Analysis of the box plots indicates that the joint JS-EMD metric outperforms the methods using either JS divergence or EMD alone, in terms of both mean and median values. Furthermore, it exhibits a smaller interquartile range (IQR) and shorter whiskers, demonstrating higher stability. The method employing only JS divergence shows prominent lower outliers (approximately 0.73), indicating greater result variability. Although the method using only EMD does not exhibit significant lower outliers, it is inferior to the joint JS-EMD metric in both box width and median value.
4. Discussion
In Section 3, we conducted experiments using the proposed method, alongside comparative and ablation studies to validate its effectiveness and stability. Following the experiments on the 20 representative individual building models selected from the SUM dataset, the average results obtained are as follows: accuracy of 95.83%, precision of 87.82%, recall of 80.06%, and an F1-score of 0.8349. The experimental results indicate that the proposed method achieves favorable identification performance in the process of ground extraction from 3D models, with high overall correctness and identification precision.
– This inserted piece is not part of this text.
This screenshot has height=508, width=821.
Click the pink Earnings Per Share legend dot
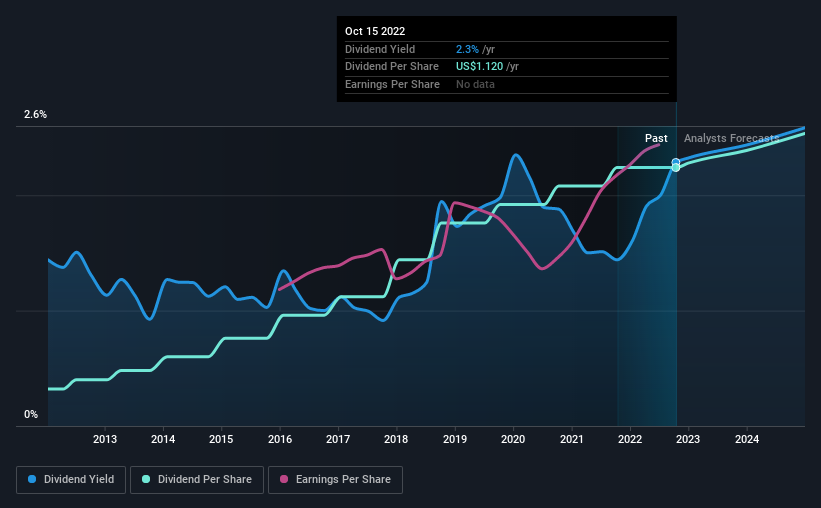284,479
This performance stems from the proposed two-stage identification method based on spatial-geometric features. In the preliminary screening stage, parameters are appropriately relaxed to ensure high recall. In the subsequent refinement stage, the candidate set identified in the previous stage is corrected, thereby enhancing precision with minimal reduction in recall.
Compared to accuracy and precision, the recall rate is somewhat lower, indicating a relatively conservative nature of the method. This aligns with its core principle: leveraging facet geometric morphology and topological constraints effectively suppresses false ground data, thereby improving precision. However, this approach may lead to missed detection of true ground data in scenarios involving sloped buildings or complex near-ground structures, resulting in a lower recall rate. This trade-off effectively mitigates Type I errors, ensuring the integrity of the building data after individualization.
To ensure an objective evaluation of the proposed method, we analyzed the two models with the lowest F1-scores in the experiments, namely Building No. 7 and Building No. 20. Their segmentation accuracy is detailed in Table 7.
Analysis of the results indicates that the lower F1-scores for both models are primarily attributable to their relatively low recall rates. In particular, the recall for Building No. 7 falls below 70%, while its precision remains high. This suggests that although the ground data identified by the method is almost entirely correct, a significant number of true ground instances are missed. For Building No. 20, both precision and recall are approximately 80%, indicating a more balanced occurrence of false positives and false negatives. The segmentation results for both buildings are visualized in Figure 16.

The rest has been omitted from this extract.